Ebbene, non sembra anche a voi stupefacente che Tullio Pinelli, che conosceva molto bene Federico Fellini, gli suggerisse nel giugno 1986 la figura del “sognatore di sogni”, quello della tetralogia di Thomas Mann, Giuseppe e i suoi fratelli , come possibile soggetto per un film. La proposta non ebbe purtroppo seguito, ma in uno degli ultimi fogli di quello straordinario documento psicoanalitico che è il Libro dei Sogni , Fellini rappresenta un uomo e una donna sdraiati sotto un albero mentre contemplano un meraviglioso cielo stellato. E’ il sogno del 1984 di cui non finirei mai di parlare ! Federico le indica il cielo e sussurra : ”Tutto ciò che possiamo fare è tentare di raggiungere la consapevolezza che siamo parte di questo imperscrutabile mistero che è il creato. Ubbidiamo alle sue leggi inconoscibili, ai suoi ritmi, ai suoi mutamenti. Siamo misteri fra i misteri”.
Non vi sfugge, vero, che qui siamo molto, molto vicini a Filone di Alessandria e ai sogni di Giuseppe, che anche per Fellini sono “presentimenti e premonizioni”, “messaggi provenienti da un universo di incontri misteriosi” in cui il de-scriverli e il di-segnarli è un modo per farli accadere. Anche Federico sa, come Giuseppe, che la sua dolorosissima rinunzia al Mastorna è “la rinunzia severa e perentoria a ogni sguardo nell’aldilà” (Giuseppe in Egitto, p.603). Davvero siamo misteri fra i misteri!

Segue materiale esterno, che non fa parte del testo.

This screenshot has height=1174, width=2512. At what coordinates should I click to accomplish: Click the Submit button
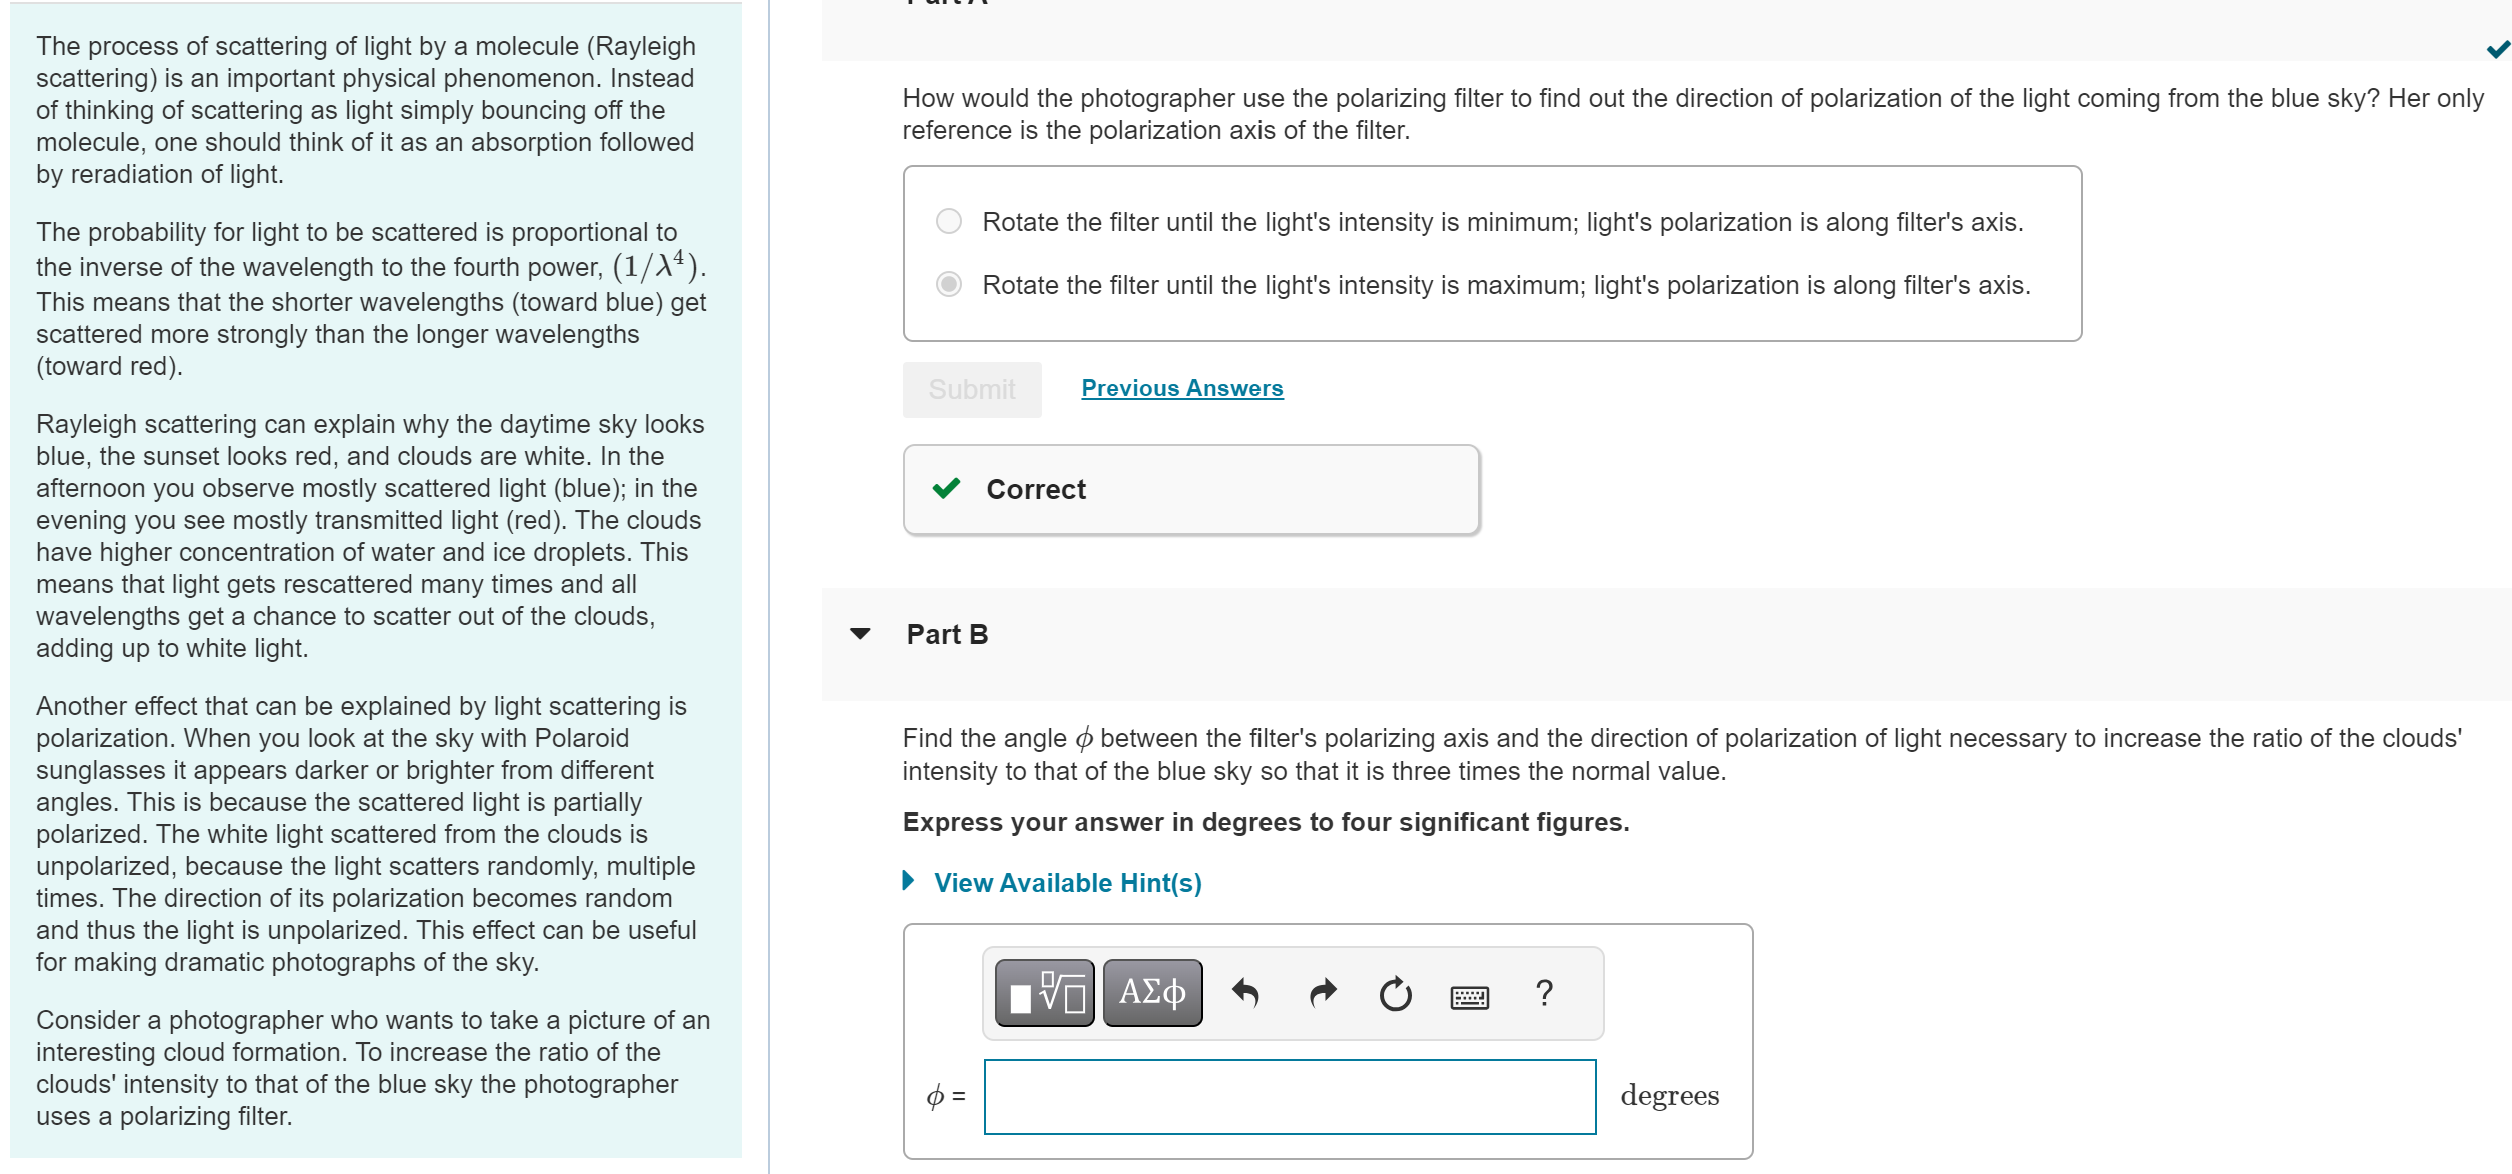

E visto che di sogni stiamo parlando, converrete con me che in tempi di rinuncia forzata ai riti del consumismo sfrenato cui eravamo abituati, dovremo pur ragionare sulle risposte che i nostri politici si danno (e ci danno) a proposito dei sogni cosmopoliti della nostra amata città. “Di che colore sarà la notte riminese nel prosieguo del terzo millennio”? Il metodo allegorico di Filone sembra invitarci a ragionare su “come riconvertire la vocazione cosmopolita” di Rimini nella direzione della cultura e della qualità della vita, invece che del virulento orgasmo economico di massa che è stato il modello fin qui perseguito. E in questo sforzo di ricominciare a “pensare alto” potrebbe celarsi una straordinaria opportunità , quella di pensare Rimini come Alessandria d’Egitto , invece che come Strasburgo o Bilbao!